The records below must be transcribed exactly.

━━━━━ Records to use

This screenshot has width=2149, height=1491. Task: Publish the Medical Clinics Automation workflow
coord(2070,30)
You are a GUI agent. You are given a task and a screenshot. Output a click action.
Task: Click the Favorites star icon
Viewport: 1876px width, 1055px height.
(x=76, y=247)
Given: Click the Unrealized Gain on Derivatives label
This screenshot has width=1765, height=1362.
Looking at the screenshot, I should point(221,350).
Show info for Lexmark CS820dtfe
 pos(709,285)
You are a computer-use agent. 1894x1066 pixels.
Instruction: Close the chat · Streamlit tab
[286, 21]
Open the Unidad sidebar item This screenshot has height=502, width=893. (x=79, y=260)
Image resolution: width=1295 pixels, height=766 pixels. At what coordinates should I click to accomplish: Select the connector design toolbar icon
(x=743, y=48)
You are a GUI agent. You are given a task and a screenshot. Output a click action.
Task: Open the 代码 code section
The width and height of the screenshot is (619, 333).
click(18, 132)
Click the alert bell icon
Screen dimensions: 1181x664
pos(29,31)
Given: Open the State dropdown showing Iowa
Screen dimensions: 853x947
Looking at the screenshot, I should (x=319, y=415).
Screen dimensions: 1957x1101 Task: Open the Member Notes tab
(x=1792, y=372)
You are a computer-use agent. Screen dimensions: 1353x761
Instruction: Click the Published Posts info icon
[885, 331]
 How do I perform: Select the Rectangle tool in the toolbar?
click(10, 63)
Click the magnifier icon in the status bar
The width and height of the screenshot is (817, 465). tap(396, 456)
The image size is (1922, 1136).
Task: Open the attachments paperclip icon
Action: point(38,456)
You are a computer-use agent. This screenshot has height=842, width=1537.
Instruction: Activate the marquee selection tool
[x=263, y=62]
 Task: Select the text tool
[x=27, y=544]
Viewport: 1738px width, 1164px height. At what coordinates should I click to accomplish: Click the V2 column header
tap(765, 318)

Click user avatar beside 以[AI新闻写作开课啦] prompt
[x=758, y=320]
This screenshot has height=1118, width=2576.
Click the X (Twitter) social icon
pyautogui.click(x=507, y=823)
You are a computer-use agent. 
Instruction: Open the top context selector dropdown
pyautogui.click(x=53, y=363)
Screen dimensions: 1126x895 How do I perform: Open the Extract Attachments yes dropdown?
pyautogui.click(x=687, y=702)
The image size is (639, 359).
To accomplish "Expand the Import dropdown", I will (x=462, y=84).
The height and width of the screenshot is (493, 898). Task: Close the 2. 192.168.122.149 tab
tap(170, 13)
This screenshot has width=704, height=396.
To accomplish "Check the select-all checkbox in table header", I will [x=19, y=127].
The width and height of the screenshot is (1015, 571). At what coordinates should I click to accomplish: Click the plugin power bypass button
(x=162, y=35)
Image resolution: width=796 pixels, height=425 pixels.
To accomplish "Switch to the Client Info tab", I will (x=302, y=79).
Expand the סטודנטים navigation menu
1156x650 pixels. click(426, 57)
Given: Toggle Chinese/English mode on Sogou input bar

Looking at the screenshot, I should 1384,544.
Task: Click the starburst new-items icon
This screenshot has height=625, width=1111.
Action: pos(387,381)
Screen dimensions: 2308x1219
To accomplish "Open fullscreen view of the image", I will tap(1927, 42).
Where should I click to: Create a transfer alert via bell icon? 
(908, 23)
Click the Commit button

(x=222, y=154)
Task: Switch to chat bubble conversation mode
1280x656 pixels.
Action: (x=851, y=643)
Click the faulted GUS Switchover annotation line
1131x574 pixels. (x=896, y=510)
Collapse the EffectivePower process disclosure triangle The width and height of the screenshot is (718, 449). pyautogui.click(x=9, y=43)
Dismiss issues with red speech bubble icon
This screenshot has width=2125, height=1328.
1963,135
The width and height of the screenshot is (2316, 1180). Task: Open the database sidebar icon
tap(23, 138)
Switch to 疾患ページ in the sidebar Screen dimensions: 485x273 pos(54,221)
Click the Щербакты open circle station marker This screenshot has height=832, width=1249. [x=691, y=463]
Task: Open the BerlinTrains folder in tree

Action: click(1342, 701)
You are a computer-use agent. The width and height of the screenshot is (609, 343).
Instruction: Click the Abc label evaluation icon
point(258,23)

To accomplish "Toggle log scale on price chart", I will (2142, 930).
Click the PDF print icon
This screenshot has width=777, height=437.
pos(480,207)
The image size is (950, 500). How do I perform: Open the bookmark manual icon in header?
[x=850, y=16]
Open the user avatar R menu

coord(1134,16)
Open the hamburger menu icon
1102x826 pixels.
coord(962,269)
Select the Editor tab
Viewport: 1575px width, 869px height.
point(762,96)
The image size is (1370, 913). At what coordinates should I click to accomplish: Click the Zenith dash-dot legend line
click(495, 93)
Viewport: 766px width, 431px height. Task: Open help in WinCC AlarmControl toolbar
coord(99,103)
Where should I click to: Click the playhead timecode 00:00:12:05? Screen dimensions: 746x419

━━━━━━━━━━

== Task answer ==
This screenshot has width=2149, height=1491. Task: Publish the Medical Clinics Automation workflow
coord(2070,30)
You are a GUI agent. You are given a task and a screenshot. Output a click action.
Task: Click the Favorites star icon
Viewport: 1876px width, 1055px height.
(x=76, y=247)
Given: Click the Unrealized Gain on Derivatives label
This screenshot has width=1765, height=1362.
Looking at the screenshot, I should point(221,350).
Show info for Lexmark CS820dtfe
 pos(709,285)
You are a computer-use agent. 1894x1066 pixels.
Instruction: Close the chat · Streamlit tab
[286, 21]
Open the Unidad sidebar item This screenshot has height=502, width=893. (x=79, y=260)
Image resolution: width=1295 pixels, height=766 pixels. At what coordinates should I click to accomplish: Select the connector design toolbar icon
(x=743, y=48)
You are a GUI agent. You are given a task and a screenshot. Output a click action.
Task: Open the 代码 code section
The width and height of the screenshot is (619, 333).
click(18, 132)
Click the alert bell icon
Screen dimensions: 1181x664
pos(29,31)
Given: Open the State dropdown showing Iowa
Screen dimensions: 853x947
Looking at the screenshot, I should (x=319, y=415).
Screen dimensions: 1957x1101 Task: Open the Member Notes tab
(x=1792, y=372)
You are a computer-use agent. Screen dimensions: 1353x761
Instruction: Click the Published Posts info icon
[885, 331]
 How do I perform: Select the Rectangle tool in the toolbar?
click(10, 63)
Click the magnifier icon in the status bar
The width and height of the screenshot is (817, 465). tap(396, 456)
The image size is (1922, 1136).
Task: Open the attachments paperclip icon
Action: point(38,456)
You are a computer-use agent. This screenshot has height=842, width=1537.
Instruction: Activate the marquee selection tool
[x=263, y=62]
 Task: Select the text tool
[x=27, y=544]
Viewport: 1738px width, 1164px height. At what coordinates should I click to accomplish: Click the V2 column header
tap(765, 318)

Click user avatar beside 以[AI新闻写作开课啦] prompt
[x=758, y=320]
This screenshot has height=1118, width=2576.
Click the X (Twitter) social icon
pyautogui.click(x=507, y=823)
You are a computer-use agent. 
Instruction: Open the top context selector dropdown
pyautogui.click(x=53, y=363)
Screen dimensions: 1126x895 How do I perform: Open the Extract Attachments yes dropdown?
pyautogui.click(x=687, y=702)
The image size is (639, 359).
To accomplish "Expand the Import dropdown", I will (x=462, y=84).
The height and width of the screenshot is (493, 898). Task: Close the 2. 192.168.122.149 tab
tap(170, 13)
This screenshot has width=704, height=396.
To accomplish "Check the select-all checkbox in table header", I will [x=19, y=127].
The width and height of the screenshot is (1015, 571). At what coordinates should I click to accomplish: Click the plugin power bypass button
(x=162, y=35)
Image resolution: width=796 pixels, height=425 pixels.
To accomplish "Switch to the Client Info tab", I will (x=302, y=79).
Expand the סטודנטים navigation menu
1156x650 pixels. click(426, 57)
Given: Toggle Chinese/English mode on Sogou input bar

Looking at the screenshot, I should 1384,544.
Task: Click the starburst new-items icon
This screenshot has height=625, width=1111.
Action: pos(387,381)
Screen dimensions: 2308x1219
To accomplish "Open fullscreen view of the image", I will tap(1927, 42).
Where should I click to: Create a transfer alert via bell icon? 
(908, 23)
Click the Commit button

(x=222, y=154)
Task: Switch to chat bubble conversation mode
1280x656 pixels.
Action: (x=851, y=643)
Click the faulted GUS Switchover annotation line
1131x574 pixels. (x=896, y=510)
Collapse the EffectivePower process disclosure triangle The width and height of the screenshot is (718, 449). pyautogui.click(x=9, y=43)
Dismiss issues with red speech bubble icon
This screenshot has width=2125, height=1328.
1963,135
The width and height of the screenshot is (2316, 1180). Task: Open the database sidebar icon
tap(23, 138)
Switch to 疾患ページ in the sidebar Screen dimensions: 485x273 pos(54,221)
Click the Щербакты open circle station marker This screenshot has height=832, width=1249. [x=691, y=463]
Task: Open the BerlinTrains folder in tree

Action: click(1342, 701)
You are a computer-use agent. The width and height of the screenshot is (609, 343).
Instruction: Click the Abc label evaluation icon
point(258,23)

To accomplish "Toggle log scale on price chart", I will (2142, 930).
Click the PDF print icon
This screenshot has width=777, height=437.
pos(480,207)
The image size is (950, 500). How do I perform: Open the bookmark manual icon in header?
[x=850, y=16]
Open the user avatar R menu

coord(1134,16)
Open the hamburger menu icon
1102x826 pixels.
coord(962,269)
Select the Editor tab
Viewport: 1575px width, 869px height.
point(762,96)
The image size is (1370, 913). At what coordinates should I click to accomplish: Click the Zenith dash-dot legend line
click(495, 93)
Viewport: 766px width, 431px height. Task: Open help in WinCC AlarmControl toolbar
coord(99,103)
Where should I click to: Click the playhead timecode 00:00:12:05? Screen dimensions: 746x419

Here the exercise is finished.